Записи из набора данных
........

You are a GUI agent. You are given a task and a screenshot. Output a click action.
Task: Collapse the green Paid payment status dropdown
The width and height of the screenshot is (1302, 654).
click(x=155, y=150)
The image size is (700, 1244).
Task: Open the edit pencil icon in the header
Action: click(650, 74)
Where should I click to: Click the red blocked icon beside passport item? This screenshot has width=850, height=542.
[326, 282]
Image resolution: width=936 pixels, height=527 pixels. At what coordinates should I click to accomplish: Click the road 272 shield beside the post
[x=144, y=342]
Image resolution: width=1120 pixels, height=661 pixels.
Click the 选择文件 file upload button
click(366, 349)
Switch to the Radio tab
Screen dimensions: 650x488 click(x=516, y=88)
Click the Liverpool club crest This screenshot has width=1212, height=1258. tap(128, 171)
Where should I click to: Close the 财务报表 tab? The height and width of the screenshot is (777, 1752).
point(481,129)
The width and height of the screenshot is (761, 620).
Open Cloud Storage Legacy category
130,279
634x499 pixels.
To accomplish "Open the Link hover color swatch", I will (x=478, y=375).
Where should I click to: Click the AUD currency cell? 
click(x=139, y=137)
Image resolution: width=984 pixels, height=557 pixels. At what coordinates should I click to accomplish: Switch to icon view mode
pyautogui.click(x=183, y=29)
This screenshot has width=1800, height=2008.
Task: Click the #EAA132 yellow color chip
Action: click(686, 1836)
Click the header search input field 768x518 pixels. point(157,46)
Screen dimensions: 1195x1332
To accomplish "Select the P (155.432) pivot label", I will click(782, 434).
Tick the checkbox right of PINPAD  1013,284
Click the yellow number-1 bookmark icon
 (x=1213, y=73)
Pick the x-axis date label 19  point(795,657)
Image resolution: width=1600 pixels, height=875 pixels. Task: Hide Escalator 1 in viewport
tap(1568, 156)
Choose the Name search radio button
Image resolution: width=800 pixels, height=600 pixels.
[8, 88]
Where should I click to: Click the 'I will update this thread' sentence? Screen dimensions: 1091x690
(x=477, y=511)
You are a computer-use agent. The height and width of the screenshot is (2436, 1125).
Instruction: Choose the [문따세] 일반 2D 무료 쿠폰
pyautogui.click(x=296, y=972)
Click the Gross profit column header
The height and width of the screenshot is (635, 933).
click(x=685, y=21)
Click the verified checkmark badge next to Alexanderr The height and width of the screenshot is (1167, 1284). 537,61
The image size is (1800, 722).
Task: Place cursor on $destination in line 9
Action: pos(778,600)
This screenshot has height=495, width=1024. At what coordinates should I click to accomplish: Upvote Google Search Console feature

........

ЦЕЛЬ ЗАДАНИЯ
Отредактируйте строки выше: везде замените «Where should I click to» на «What should I click to» и приведите все строки полностью, больше ничего не меняя.

ОТВЕТ К ЗАДАНИЮ
You are a GUI agent. You are given a task and a screenshot. Output a click action.
Task: Collapse the green Paid payment status dropdown
The width and height of the screenshot is (1302, 654).
click(x=155, y=150)
The image size is (700, 1244).
Task: Open the edit pencil icon in the header
Action: click(650, 74)
What should I click to: Click the red blocked icon beside passport item? This screenshot has width=850, height=542.
[326, 282]
Image resolution: width=936 pixels, height=527 pixels. At what coordinates should I click to accomplish: Click the road 272 shield beside the post
[x=144, y=342]
Image resolution: width=1120 pixels, height=661 pixels.
Click the 选择文件 file upload button
click(366, 349)
Switch to the Radio tab
Screen dimensions: 650x488 click(x=516, y=88)
Click the Liverpool club crest This screenshot has width=1212, height=1258. tap(128, 171)
What should I click to: Close the 财务报表 tab? The height and width of the screenshot is (777, 1752).
point(481,129)
The width and height of the screenshot is (761, 620).
Open Cloud Storage Legacy category
130,279
634x499 pixels.
To accomplish "Open the Link hover color swatch", I will (x=478, y=375).
What should I click to: Click the AUD currency cell? 
click(x=139, y=137)
Image resolution: width=984 pixels, height=557 pixels. At what coordinates should I click to accomplish: Switch to icon view mode
pyautogui.click(x=183, y=29)
This screenshot has width=1800, height=2008.
Task: Click the #EAA132 yellow color chip
Action: click(686, 1836)
Click the header search input field 768x518 pixels. point(157,46)
Screen dimensions: 1195x1332
To accomplish "Select the P (155.432) pivot label", I will click(782, 434).
Tick the checkbox right of PINPAD  1013,284
Click the yellow number-1 bookmark icon
 (x=1213, y=73)
Pick the x-axis date label 19  point(795,657)
Image resolution: width=1600 pixels, height=875 pixels. Task: Hide Escalator 1 in viewport
tap(1568, 156)
Choose the Name search radio button
Image resolution: width=800 pixels, height=600 pixels.
[8, 88]
What should I click to: Click the 'I will update this thread' sentence? Screen dimensions: 1091x690
(x=477, y=511)
You are a computer-use agent. The height and width of the screenshot is (2436, 1125).
Instruction: Choose the [문따세] 일반 2D 무료 쿠폰
pyautogui.click(x=296, y=972)
Click the Gross profit column header
The height and width of the screenshot is (635, 933).
click(x=685, y=21)
Click the verified checkmark badge next to Alexanderr The height and width of the screenshot is (1167, 1284). 537,61
The image size is (1800, 722).
Task: Place cursor on $destination in line 9
Action: pos(778,600)
This screenshot has height=495, width=1024. At what coordinates should I click to accomplish: Upvote Google Search Console feature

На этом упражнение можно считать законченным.